## PROBLEM DESCRIPTION
Count, please, the lines in the listing below that contain "computer", and reply with the count only.

## ENTRIES PROVIDED
== Segment start ==
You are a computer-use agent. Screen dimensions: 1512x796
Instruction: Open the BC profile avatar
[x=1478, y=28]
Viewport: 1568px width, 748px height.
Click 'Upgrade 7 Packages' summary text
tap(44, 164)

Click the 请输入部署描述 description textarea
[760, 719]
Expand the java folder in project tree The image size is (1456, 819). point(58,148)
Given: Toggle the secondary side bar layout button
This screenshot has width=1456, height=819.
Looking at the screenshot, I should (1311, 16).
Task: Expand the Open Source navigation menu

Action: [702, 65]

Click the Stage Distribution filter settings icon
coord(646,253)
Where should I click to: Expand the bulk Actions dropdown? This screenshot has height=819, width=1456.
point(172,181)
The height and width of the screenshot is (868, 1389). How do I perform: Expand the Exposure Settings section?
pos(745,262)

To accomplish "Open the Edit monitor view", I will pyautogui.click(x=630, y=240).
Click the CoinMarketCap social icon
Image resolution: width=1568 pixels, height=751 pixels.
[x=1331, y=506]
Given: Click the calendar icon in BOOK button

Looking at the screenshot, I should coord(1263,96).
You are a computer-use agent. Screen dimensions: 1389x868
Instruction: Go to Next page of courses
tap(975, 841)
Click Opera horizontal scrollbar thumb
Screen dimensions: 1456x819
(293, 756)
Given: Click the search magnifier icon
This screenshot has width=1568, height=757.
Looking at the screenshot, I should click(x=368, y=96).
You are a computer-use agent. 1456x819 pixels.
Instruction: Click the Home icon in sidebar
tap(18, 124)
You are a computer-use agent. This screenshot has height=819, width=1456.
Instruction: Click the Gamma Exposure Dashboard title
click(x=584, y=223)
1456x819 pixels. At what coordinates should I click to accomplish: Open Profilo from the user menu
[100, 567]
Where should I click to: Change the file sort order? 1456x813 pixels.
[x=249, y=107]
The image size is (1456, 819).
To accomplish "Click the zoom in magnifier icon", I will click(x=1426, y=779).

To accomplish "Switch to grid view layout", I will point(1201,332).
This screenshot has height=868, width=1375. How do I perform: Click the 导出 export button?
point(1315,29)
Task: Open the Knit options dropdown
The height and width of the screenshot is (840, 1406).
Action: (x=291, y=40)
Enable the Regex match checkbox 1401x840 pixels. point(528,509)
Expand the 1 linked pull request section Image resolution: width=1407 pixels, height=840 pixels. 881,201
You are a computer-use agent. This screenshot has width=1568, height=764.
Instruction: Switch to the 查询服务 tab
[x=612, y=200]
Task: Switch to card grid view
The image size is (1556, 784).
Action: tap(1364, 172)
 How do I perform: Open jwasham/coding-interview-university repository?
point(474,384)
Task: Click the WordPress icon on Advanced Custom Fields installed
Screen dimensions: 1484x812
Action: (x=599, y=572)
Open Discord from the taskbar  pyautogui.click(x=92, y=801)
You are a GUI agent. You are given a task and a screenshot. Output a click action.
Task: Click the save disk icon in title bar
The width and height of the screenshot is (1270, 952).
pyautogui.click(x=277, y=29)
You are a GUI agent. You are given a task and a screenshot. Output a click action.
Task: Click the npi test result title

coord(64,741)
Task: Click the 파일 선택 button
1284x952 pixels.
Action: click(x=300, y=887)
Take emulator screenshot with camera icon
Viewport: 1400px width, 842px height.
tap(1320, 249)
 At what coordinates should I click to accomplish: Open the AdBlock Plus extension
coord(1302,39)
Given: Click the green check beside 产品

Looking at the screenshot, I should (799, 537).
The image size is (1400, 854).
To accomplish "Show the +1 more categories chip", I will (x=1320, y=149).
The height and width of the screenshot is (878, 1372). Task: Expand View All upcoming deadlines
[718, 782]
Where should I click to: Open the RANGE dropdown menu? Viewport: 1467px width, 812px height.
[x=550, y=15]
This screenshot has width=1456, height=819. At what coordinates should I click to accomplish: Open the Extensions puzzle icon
== Segment end ==
## ANSWER FOR THIS EXERCISE
5